This is the second in what I hope will be a fairly extensive series highlighting some of the terrific performances by old-school blues musicians that can be found online, begun last week with Sister Rosetta. This week, here's a few songs by Nehemiah "Skip" James, whose high-pitched, haunting vocals are one of the most distinctive in the genre.
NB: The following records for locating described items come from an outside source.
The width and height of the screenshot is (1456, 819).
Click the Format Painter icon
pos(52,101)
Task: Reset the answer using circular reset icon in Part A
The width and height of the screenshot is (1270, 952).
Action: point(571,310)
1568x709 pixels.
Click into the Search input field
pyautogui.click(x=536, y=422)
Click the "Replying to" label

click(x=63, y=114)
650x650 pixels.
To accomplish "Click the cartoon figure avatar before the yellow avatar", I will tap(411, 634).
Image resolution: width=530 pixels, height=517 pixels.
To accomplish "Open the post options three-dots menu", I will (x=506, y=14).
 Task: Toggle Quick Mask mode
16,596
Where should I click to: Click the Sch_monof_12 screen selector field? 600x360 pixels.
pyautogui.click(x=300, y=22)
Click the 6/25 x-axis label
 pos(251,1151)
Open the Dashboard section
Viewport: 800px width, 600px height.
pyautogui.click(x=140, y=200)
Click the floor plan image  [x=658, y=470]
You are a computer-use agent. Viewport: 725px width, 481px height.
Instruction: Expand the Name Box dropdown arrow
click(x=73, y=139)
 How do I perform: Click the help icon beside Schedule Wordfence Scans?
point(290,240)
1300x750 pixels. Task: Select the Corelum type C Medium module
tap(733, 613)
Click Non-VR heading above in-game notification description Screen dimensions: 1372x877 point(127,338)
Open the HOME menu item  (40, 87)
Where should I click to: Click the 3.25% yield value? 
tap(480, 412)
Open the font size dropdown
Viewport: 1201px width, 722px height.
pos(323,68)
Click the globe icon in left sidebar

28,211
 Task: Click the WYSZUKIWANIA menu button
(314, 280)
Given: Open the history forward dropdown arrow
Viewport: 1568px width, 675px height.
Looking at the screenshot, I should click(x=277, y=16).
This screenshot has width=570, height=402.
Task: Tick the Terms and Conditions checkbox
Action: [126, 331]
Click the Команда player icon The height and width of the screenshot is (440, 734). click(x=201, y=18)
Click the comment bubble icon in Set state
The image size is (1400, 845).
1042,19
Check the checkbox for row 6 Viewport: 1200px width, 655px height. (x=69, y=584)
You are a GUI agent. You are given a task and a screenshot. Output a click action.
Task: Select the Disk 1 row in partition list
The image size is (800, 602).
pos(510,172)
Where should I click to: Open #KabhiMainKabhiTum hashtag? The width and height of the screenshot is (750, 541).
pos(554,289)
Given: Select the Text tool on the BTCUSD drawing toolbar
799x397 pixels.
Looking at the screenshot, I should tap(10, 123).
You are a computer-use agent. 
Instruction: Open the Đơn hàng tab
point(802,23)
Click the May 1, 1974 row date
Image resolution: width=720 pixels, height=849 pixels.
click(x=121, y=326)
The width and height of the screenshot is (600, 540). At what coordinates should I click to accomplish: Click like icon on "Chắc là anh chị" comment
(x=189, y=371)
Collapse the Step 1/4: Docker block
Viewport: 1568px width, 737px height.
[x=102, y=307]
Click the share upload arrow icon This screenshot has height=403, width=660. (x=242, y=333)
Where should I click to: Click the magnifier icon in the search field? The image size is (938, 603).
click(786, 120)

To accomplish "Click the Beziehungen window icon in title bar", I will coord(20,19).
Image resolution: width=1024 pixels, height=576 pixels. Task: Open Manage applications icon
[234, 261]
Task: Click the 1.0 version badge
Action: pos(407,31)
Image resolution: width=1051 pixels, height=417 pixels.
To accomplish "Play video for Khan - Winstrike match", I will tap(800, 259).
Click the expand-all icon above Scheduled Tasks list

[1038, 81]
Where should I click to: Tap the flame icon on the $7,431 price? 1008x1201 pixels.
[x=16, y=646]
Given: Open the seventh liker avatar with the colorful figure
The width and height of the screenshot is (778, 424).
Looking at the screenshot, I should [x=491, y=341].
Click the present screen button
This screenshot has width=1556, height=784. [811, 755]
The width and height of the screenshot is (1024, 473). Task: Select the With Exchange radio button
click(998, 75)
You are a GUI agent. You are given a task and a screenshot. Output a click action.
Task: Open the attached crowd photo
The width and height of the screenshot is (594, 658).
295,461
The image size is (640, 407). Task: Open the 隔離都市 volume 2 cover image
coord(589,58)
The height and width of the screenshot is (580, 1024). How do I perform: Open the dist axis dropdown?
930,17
Born in 1902 in Bentonia, Mississippi, James' recording career is remarkably sparse even for such an often poorly documented genre as Delta blues. He recorded just a handful of songs in 1931, of which only 18 have survived; with the Great Depression at its height, none sold well, and James quit the blues to join his minister father (who, like his son, was a former bootlegger) in the church. Three decades later, he was rediscovered as the folk/blues revival of the early 1960s was beginning, and was among the 1930s-era musicians to perform at the Newport Folk Festival in 1966, which is where this performance of his classic "Devil Got My Woman" was filmed:

Because I'm trying to focus on live performance video clips of the artists, that sets certain limits on this project: Musicians who died before being filmed, like Charley Patton and Robert Johnson, will have to be skipped, and sometimes an artist's most definitive songs won't have a corresponding YouTube clip. Also, since many of these musicians weren't filmed until the rediscovery of the genre by white audiences in the 1960s, many of them are old enough to collect Social Security in the clips we'll be seeing. In this case, James was around 65 when the following performances were recorded, and in poor health. (He died of cancer in 1969.) Still, he's got plenty of the eerie power that makes his 1931 recordings so compelling. Here he is in 1967 playing "Crow Jane":

Here's a clip from O Brother Where Art Thou of Chris Thomas King playing James' "Hard Time Killin' Floor Blues."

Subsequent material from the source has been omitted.